To be done → Can you recast every line of the listing below as a JSON array of strings, one string per line, with blank lines left out?

Record list →
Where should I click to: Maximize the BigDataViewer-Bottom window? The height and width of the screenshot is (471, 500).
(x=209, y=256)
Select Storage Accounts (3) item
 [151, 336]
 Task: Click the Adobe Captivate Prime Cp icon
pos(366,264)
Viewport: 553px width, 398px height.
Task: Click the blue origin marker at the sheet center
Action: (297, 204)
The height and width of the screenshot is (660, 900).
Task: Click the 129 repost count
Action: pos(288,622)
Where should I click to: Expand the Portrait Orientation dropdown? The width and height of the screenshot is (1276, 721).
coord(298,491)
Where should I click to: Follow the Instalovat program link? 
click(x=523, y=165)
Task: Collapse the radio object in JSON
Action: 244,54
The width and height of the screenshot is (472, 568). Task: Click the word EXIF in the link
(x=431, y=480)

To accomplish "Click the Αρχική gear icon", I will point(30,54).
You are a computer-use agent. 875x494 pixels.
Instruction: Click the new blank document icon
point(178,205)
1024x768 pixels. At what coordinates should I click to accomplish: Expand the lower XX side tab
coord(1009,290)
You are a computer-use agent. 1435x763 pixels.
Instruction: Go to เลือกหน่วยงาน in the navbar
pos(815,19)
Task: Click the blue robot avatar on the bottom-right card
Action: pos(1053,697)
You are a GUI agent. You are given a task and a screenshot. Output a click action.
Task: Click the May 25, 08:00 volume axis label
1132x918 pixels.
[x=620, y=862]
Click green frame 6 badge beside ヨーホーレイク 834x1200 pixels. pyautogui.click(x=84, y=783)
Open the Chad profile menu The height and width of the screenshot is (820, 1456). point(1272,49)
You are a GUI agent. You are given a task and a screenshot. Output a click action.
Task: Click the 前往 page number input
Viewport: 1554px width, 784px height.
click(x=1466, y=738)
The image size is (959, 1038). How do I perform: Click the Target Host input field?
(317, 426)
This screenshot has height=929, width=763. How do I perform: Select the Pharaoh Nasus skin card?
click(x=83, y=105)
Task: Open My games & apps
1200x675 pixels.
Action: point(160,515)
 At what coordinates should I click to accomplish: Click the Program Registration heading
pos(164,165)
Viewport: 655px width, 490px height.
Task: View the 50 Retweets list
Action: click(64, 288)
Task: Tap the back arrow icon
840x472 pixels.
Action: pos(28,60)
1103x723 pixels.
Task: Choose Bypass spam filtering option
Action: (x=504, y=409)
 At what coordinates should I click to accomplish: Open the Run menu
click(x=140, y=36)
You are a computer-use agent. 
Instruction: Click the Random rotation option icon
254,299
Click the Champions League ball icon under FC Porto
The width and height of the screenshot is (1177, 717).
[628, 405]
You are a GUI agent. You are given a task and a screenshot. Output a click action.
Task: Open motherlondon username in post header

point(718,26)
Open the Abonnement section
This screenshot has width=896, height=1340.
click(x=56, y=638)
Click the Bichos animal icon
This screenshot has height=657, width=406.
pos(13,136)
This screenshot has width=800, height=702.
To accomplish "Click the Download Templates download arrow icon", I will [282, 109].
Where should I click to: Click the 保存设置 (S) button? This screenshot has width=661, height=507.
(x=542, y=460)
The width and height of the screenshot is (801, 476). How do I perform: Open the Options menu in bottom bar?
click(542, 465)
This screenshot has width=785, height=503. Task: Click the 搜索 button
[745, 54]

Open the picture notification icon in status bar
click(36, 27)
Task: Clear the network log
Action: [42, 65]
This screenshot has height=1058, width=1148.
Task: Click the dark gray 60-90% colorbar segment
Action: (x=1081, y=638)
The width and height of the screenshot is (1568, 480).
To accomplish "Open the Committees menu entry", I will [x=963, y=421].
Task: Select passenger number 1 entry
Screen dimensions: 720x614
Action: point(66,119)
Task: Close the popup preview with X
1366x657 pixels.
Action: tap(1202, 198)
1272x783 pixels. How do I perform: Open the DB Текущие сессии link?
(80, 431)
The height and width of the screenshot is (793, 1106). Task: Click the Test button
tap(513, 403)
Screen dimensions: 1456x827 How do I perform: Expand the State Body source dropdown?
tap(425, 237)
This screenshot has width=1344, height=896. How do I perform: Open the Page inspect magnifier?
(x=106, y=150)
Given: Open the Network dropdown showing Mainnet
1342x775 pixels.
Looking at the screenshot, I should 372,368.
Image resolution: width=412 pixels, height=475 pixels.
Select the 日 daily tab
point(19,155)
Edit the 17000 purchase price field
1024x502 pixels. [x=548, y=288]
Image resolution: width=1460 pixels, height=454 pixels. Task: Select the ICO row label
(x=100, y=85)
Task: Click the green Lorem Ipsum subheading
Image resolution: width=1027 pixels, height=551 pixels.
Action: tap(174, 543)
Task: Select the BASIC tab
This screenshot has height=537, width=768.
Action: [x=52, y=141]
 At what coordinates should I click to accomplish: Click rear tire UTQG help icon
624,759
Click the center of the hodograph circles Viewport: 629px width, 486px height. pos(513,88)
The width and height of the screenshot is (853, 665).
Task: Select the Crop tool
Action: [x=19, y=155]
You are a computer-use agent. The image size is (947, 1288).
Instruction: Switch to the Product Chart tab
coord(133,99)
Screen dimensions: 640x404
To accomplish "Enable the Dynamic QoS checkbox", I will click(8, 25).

Result of this task →
[
  "Where should I click to: Maximize the BigDataViewer-Bottom window? The height and width of the screenshot is (471, 500).",
  "(x=209, y=256)",
  "Select Storage Accounts (3) item",
  " [151, 336]",
  " Task: Click the Adobe Captivate Prime Cp icon",
  "pos(366,264)",
  "Viewport: 553px width, 398px height.",
  "Task: Click the blue origin marker at the sheet center",
  "Action: (297, 204)",
  "The height and width of the screenshot is (660, 900).",
  "Task: Click the 129 repost count",
  "Action: pos(288,622)",
  "Where should I click to: Expand the Portrait Orientation dropdown? The width and height of the screenshot is (1276, 721).",
  "coord(298,491)",
  "Where should I click to: Follow the Instalovat program link? ",
  "click(x=523, y=165)",
  "Task: Collapse the radio object in JSON",
  "Action: 244,54",
  "The width and height of the screenshot is (472, 568). Task: Click the word EXIF in the link",
  "(x=431, y=480)",
  "To accomplish \"Click the Αρχική gear icon\", I will point(30,54).",
  "You are a computer-use agent. 875x494 pixels.",
  "Instruction: Click the new blank document icon",
  "point(178,205)",
  "1024x768 pixels. At what coordinates should I click to accomplish: Expand the lower XX side tab",
  "coord(1009,290)",
  "You are a computer-use agent. 1435x763 pixels.",
  "Instruction: Go to เลือกหน่วยงาน in the navbar",
  "pos(815,19)",
  "Task: Click the blue robot avatar on the bottom-right card",
  "Action: pos(1053,697)",
  "You are a GUI agent. You are given a task and a screenshot. Output a click action.",
  "Task: Click the May 25, 08:00 volume axis label",
  "1132x918 pixels.",
  "[x=620, y=862]",
  "Click green frame 6 badge beside ヨーホーレイク 834x1200 pixels. pyautogui.click(x=84, y=783)",
  "Open the Chad profile menu The height and width of the screenshot is (820, 1456). point(1272,49)",
  "You are a GUI agent. You are given a task and a screenshot. Output a click action.",
  "Task: Click the 前往 page number input",
  "Viewport: 1554px width, 784px height.",
  "click(x=1466, y=738)",
  "The image size is (959, 1038). How do I perform: Click the Target Host input field?",
  "(317, 426)",
  "This screenshot has height=929, width=763. How do I perform: Select the Pharaoh Nasus skin card?",
  "click(x=83, y=105)",
  "Task: Open My games & apps",
  "1200x675 pixels.",
  "Action: point(160,515)",
  " At what coordinates should I click to accomplish: Click the Program Registration heading",
  "pos(164,165)",
  "Viewport: 655px width, 490px height.",
  "Task: View the 50 Retweets list",
  "Action: click(64, 288)",
  "Task: Tap the back arrow icon",
  "840x472 pixels.",
  "Action: pos(28,60)",
  "1103x723 pixels.",
  "Task: Choose Bypass spam filtering option",
  "Action: (x=504, y=409)",
  " At what coordinates should I click to accomplish: Open the Run menu",
  "click(x=140, y=36)",
  "You are a computer-use agent. ",
  "Instruction: Click the Random rotation option icon",
  "254,299",
  "Click the Champions League ball icon under FC Porto",
  "The width and height of the screenshot is (1177, 717).",
  "[628, 405]",
  "You are a GUI agent. You are given a task and a screenshot. Output a click action.",
  "Task: Open motherlondon username in post header",
  "point(718,26)",
  "Open the Abonnement section",
  "This screenshot has width=896, height=1340.",
  "click(x=56, y=638)",
  "Click the Bichos animal icon",
  "This screenshot has height=657, width=406.",
  "pos(13,136)",
  "This screenshot has width=800, height=702.",
  "To accomplish \"Click the Download Templates download arrow icon\", I will [282, 109].",
  "Where should I click to: Click the 保存设置 (S) button? This screenshot has width=661, height=507.",
  "(x=542, y=460)",
  "The width and height of the screenshot is (801, 476). How do I perform: Open the Options menu in bottom bar?",
  "click(542, 465)",
  "This screenshot has width=785, height=503. Task: Click the 搜索 button",
  "[745, 54]",
  "Open the picture notification icon in status bar",
  "click(36, 27)",
  "Task: Clear the network log",
  "Action: [42, 65]",
  "This screenshot has height=1058, width=1148.",
  "Task: Click the dark gray 60-90% colorbar segment",
  "Action: (x=1081, y=638)",
  "The width and height of the screenshot is (1568, 480).",
  "To accomplish \"Open the Committees menu entry\", I will [x=963, y=421].",
  "Task: Select passenger number 1 entry",
  "Screen dimensions: 720x614",
  "Action: point(66,119)",
  "Task: Close the popup preview with X",
  "1366x657 pixels.",
  "Action: tap(1202, 198)",
  "1272x783 pixels. How do I perform: Open the DB Текущие сессии link?",
  "(80, 431)",
  "The height and width of the screenshot is (793, 1106). Task: Click the Test button",
  "tap(513, 403)",
  "Screen dimensions: 1456x827 How do I perform: Expand the State Body source dropdown?",
  "tap(425, 237)",
  "This screenshot has width=1344, height=896. How do I perform: Open the Page inspect magnifier?",
  "(x=106, y=150)",
  "Given: Open the Network dropdown showing Mainnet",
  "1342x775 pixels.",
  "Looking at the screenshot, I should 372,368.",
  "Image resolution: width=412 pixels, height=475 pixels.",
  "Select the 日 daily tab",
  "point(19,155)",
  "Edit the 17000 purchase price field",
  "1024x502 pixels. [x=548, y=288]",
  "Image resolution: width=1460 pixels, height=454 pixels. Task: Select the ICO row label",
  "(x=100, y=85)",
  "Task: Click the green Lorem Ipsum subheading",
  "Image resolution: width=1027 pixels, height=551 pixels.",
  "Action: tap(174, 543)",
  "Task: Select the BASIC tab",
  "This screenshot has height=537, width=768.",
  "Action: [x=52, y=141]",
  " At what coordinates should I click to accomplish: Click rear tire UTQG help icon",
  "624,759",
  "Click the center of the hodograph circles Viewport: 629px width, 486px height. pos(513,88)",
  "The width and height of the screenshot is (853, 665).",
  "Task: Select the Crop tool",
  "Action: [x=19, y=155]",
  "You are a computer-use agent. The image size is (947, 1288).",
  "Instruction: Switch to the Product Chart tab",
  "coord(133,99)",
  "Screen dimensions: 640x404",
  "To accomplish \"Enable the Dynamic QoS checkbox\", I will click(8, 25)."
]